[NB: This is based on an excerpt from my upcoming book on Galatians.]

In Galatians 2 Paul reports a meeting in Jerusalem with “the Pillars.” In this meeting he brings along Titus as a test case for Gentile salvation.

With respect to the book of Acts, when does this meeting take place? There are three possibilities. First, “after fourteen years” in 2:1 may refer to the time since Paul’s conversion. Galatians 2:1-10 would therefore refer to the “famine visit” (Acts 11:29-30). Luke tells us that Barnabas and Paul deliver a gift from Antioch to the poor believers in Jerusalem in response to a prophecy from Agabus. Paul says in Galatians he went to Jerusalem because of a revelation (2:1) and he was told to continue to remember the poor (Gal 2:10). “Remembering the poor” in Jerusalem is exactly what the famine relief visit intended to do. A serious problem for this position is Acts 11:29-30 does not mention a meeting with any of the leaders in the Jerusalem church, whether public or private.

Book-of-GalatiansA second possibility is the event takes place “after fourteen years” from the last time reference in Galatians, Paul’s three years in Arabia.

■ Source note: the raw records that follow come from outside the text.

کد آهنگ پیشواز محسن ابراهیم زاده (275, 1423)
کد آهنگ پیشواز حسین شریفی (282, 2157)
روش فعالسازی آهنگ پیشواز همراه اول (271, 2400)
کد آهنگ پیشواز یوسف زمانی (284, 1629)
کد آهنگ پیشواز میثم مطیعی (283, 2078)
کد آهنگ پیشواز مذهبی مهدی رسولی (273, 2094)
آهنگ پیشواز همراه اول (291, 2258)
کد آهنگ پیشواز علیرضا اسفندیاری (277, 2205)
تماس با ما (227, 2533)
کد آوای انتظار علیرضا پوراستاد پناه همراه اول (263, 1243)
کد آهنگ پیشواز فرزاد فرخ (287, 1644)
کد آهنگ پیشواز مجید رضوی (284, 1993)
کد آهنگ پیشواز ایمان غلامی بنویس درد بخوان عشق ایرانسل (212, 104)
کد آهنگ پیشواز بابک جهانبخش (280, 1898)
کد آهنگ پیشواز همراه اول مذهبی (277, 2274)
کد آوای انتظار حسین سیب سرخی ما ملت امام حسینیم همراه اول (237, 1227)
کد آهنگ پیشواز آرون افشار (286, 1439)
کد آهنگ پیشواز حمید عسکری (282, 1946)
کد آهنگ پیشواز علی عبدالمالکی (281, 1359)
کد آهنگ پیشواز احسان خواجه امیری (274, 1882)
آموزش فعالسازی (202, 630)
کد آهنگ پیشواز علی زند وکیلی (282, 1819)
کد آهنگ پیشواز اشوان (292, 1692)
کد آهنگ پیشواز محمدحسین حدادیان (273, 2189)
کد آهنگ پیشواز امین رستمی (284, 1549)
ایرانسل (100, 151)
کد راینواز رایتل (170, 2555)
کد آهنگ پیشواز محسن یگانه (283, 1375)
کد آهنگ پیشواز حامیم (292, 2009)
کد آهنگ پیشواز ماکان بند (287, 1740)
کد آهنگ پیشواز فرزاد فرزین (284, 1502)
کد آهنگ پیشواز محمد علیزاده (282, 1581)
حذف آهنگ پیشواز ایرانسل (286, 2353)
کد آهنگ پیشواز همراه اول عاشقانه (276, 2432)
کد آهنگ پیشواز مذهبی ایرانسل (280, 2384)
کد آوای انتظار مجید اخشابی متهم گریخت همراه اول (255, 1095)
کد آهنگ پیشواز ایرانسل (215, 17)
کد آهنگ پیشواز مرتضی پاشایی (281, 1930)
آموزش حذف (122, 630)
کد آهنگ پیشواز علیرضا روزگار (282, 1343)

This would mean the visit took place seventeen years after his conversion. Galatians 2:1-10 would therefore be Paul’s report of the meeting in Acts 15. This meeting, usually called the “Jerusalem conference,” discussed the relationship of Gentiles and the Law. There are several problems with this view.

In Acts 15, Paul does not go to Jerusalem in response to a revelation. He is responding to some teachers in Antioch who are arguing Gentiles must submit to circumcision. Second, there is no reference to Titus in Acts 15, in fact, Titus is not mentioned at all in Acts. Third, the meeting in Acts 15 seems public: “the apostles and elders gathered.” In Gal 2: 2 Paul specifically states he met privately with those who were “influential.” Fourth, while the issue in both Acts 15 and Gal 2:1-10 is circumcision of Gentile believers, Paul does not refer to the decision of the conference or the letter drafted by James in his letter to the Galatians. The only hint is that Paul was told to continue to remember the poor, but he has already been doing that for some time by Acts 15.

A third possibility is Paul went to Jerusalem on another occasion and met with the leaders of the Jerusalem church. This would mean Gal 2:1-10 does not refer to either Acts 11:29-30 or Acts 15. If it is the case, Paul does not mention the famine visit in the letter. It is possible he did not need to since he did not meet with any leaders at that time. Potentially this could be a problem if his opponents pointed out that Paul had more contact with Jerusalem than he admitted on in his letter.

All things considered, I think the third option is best for understanding this meeting in Gal 2:1-10. At some time prior to Acts 15, perhaps even before his first missionary journey, Paul met with Peter and James in order to establish a precedence for Gentiles who accept Jesus as savior. Paul’s success among the Gentiles created a class of believer who was neither ethnically Jewish nor a convert (or near-convert) to Judaism. At the time of this meeting, Peter and James agree these Gentiles are not converting to a form of Judaism and are therefore not required to keep the Old Covenant.

I realize this is something of a controversial issue – Longenecker and Still simply state the problem and point the reader to more technical discussions in the commentaries (Thinking Through Paul, 92). How does an early date (before the Jerusalem conference in Acts 15) change the way one reads Galatians? Or, alternatively, if the letter was written after Acts 15, how does Paul’s description of the event in Galatians differ from Acts?